I attended my first Conference of Delegates as a BASF delegate in 1978, and I attended conferences yearly over the next decade, eventually becoming chair of the BASF delegation.
Back then the conference was a function of the State Bar of California. Like so many delegates, however, I lost my enthusiasm for the conference when the state bar, in compliance with Keller v. State Bar, 496 U.S. 1, placed restrictions on what issues could be considered at the conference.
Thankfully, in 2002 an agreement was reached to sever the conference from the state bar, and the Conference of California Bar Associations (CCBA), which does not derive any of its funds from mandatory state bar dues, was born. I then rejoined the BASF delegation and have attended CCBA conferences ever since.
I am a devotee of the conference, and some readers may ask why?
I can think of many reasons.
First, the work of the conference is important. Each year the conference approves resolutions that make up the CCBA’s legislative agenda for the following year. In 2016 alone, over 20 bills signed into law were based on CCBA resolutions.

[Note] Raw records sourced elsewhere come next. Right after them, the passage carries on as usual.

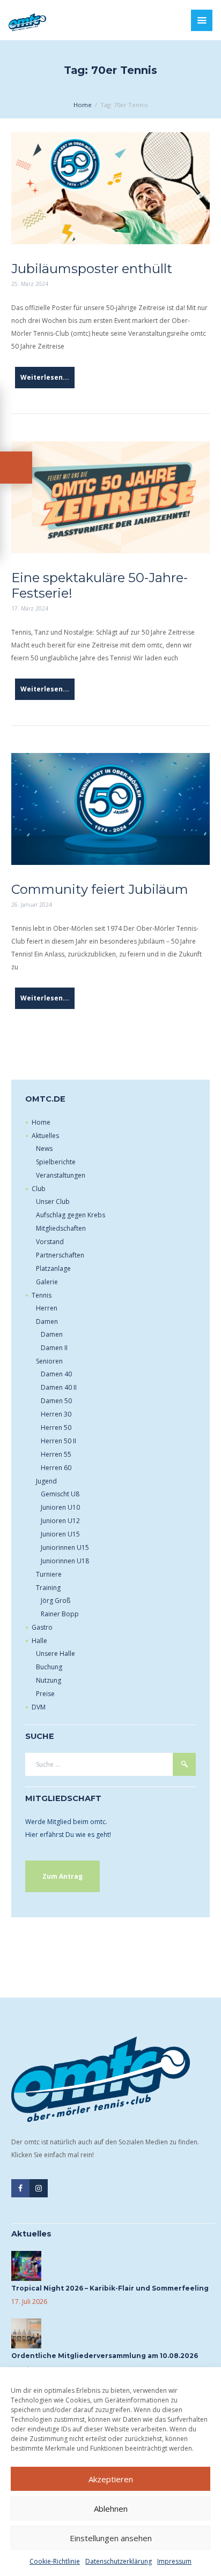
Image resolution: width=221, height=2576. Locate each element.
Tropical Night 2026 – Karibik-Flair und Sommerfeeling (110, 2288)
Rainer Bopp (60, 1613)
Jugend (46, 1481)
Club (39, 1188)
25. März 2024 (29, 284)
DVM (39, 1707)
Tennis (41, 1295)
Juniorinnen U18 (65, 1560)
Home (82, 105)
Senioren (49, 1361)
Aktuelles (45, 1135)
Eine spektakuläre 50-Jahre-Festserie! (99, 585)
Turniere (49, 1574)
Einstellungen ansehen (111, 2538)
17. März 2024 (29, 608)
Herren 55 (56, 1454)
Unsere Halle (55, 1653)
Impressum (174, 2561)
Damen (47, 1321)
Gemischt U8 (60, 1493)
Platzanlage (53, 1268)
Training (48, 1587)
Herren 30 (56, 1414)
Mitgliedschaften (61, 1228)
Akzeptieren (111, 2479)
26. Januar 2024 (31, 904)
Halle (39, 1640)
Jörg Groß (55, 1600)
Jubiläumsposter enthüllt (91, 268)
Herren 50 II (58, 1440)
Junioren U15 (60, 1534)
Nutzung (48, 1680)
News (44, 1148)
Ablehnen (111, 2508)
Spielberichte (56, 1161)
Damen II (54, 1347)
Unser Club (53, 1201)
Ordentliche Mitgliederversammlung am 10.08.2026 (104, 2356)
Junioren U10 (60, 1507)
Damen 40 (56, 1374)
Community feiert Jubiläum (99, 889)
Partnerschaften (60, 1255)
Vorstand (50, 1241)
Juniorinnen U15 (65, 1547)
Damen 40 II (59, 1387)
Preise (45, 1693)
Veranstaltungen (60, 1175)
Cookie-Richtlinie (55, 2561)
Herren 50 (56, 1427)
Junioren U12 (60, 1520)
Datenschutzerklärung (118, 2561)
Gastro (42, 1627)
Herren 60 (56, 1467)
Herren (46, 1308)
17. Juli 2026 (29, 2301)
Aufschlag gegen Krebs (70, 1214)
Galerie (47, 1281)
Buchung (49, 1666)
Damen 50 (56, 1400)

Second, participation is intellectually stimulating. Each delegate studies, debates and votes on more than 100 resolutions each year at both BASF delegation caucuses and at the conference. Almost all delegates have the opportunity to argue in favor or against resolutions in front of colleagues, and also to lobby other delegations to support BASF’s position on resolutions. This is a great advocacy experience for young lawyers.
Third, I have met many of my attorney friends through the conference and have enjoyed many fine experiences (including late-night poker sessions) with colleagues from both BASF and throughout the state. Is it too crass to mention that several delegate/friends have referred clients to me?